Types of Optical Fibers

3 Types of Optical Fibers: 

• Single Mode Fiber (SMF)

• Multi-Mode Fiber (MMF)

• Polarization-Maintaining Fiber (PMF)

1. Single-Mode Fiber (SMF) - 

Definition: Single-mode fiber has a small core diameter (typically 8–10 µm) that allows only one transverse mode (light path) to propagate at a given wavelength. It supports very long-distance, high-bandwidth transmission with minimal modal dispersion.

One Technical Principle: Total Internal Reflection with V-number < 2.405. The normalized frequency (V-number) is kept below the cutoff so higher-order modes cannot propagate, ensuring only the fundamental HE11/LP01 mode travels.

3 Practical Applications:

1. Long-haul telecommunications (terrestrial and submarine cables).

2. High-speed internet backbone networks and 5G/6G fronthaul.

3. Cable TV (CATV) and FTTH (Fiber to the Home) distribution.

2. Multi-Mode Fiber (MMF) - 

Definition: Multi-mode fiber has a larger core diameter (50 µm or 62.5 µm) that allows hundreds of light modes to propagate simultaneously.
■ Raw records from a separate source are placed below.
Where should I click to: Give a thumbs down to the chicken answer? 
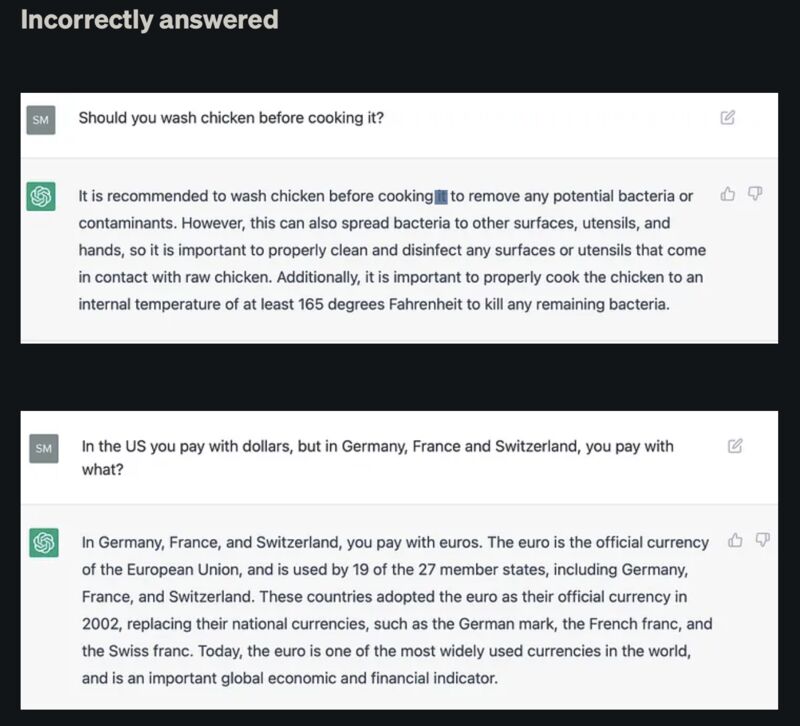[x=755, y=194]

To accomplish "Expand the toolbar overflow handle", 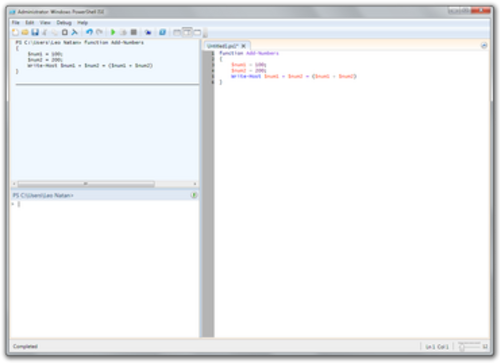I will coord(205,33).
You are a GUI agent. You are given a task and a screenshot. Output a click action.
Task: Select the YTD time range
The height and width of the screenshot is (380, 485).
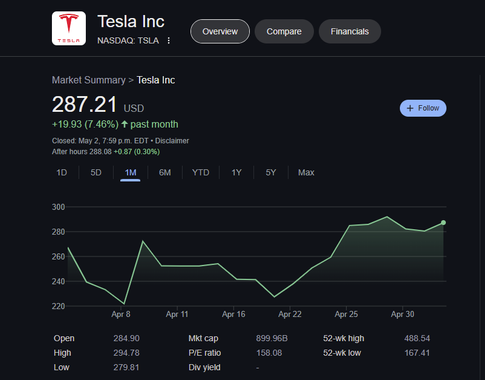tap(201, 173)
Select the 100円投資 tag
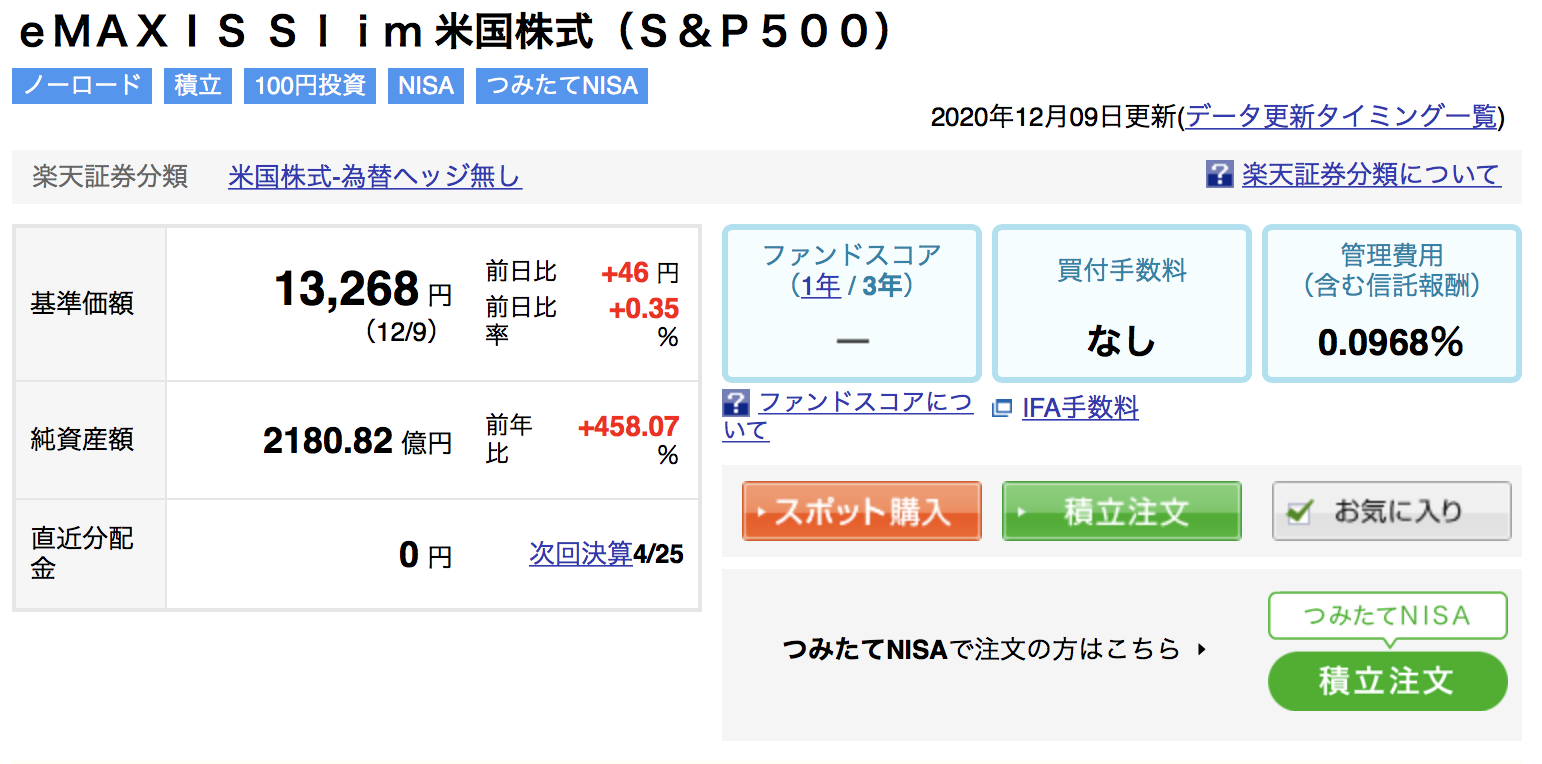 click(x=310, y=86)
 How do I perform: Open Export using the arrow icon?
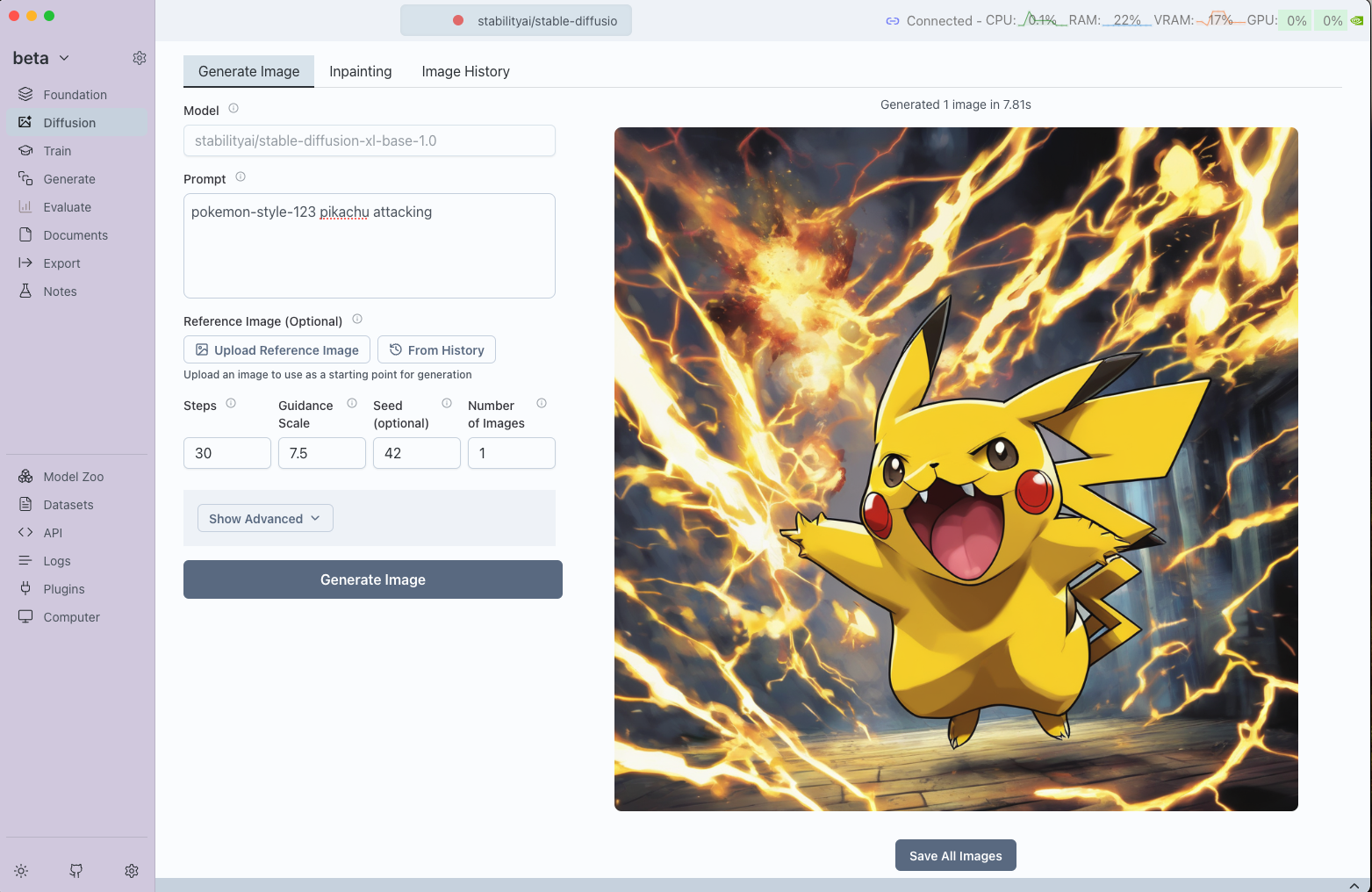point(25,263)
It is cheaper and easier to couple light into but suffers from modal dispersion, limiting distance.

One Technical Principle: Modal Propagation with Graded-Index (GI) or Step-Index (SI) profile. In graded-index MMF, the refractive index decreases parabolically from center to cladding, causing different modes to travel at different speeds so they arrive at roughly the same time, reducing intermodal dispersion.

3 Practical Applications:

1. Short-reach data center interconnects (e.g., 10G/40G/100G Ethernet up to 300–550 m).

2. Local Area Networks (LANs) in buildings and campuses.

3. Industrial and medical imaging (e.g., endoscopes, factory automation sensors).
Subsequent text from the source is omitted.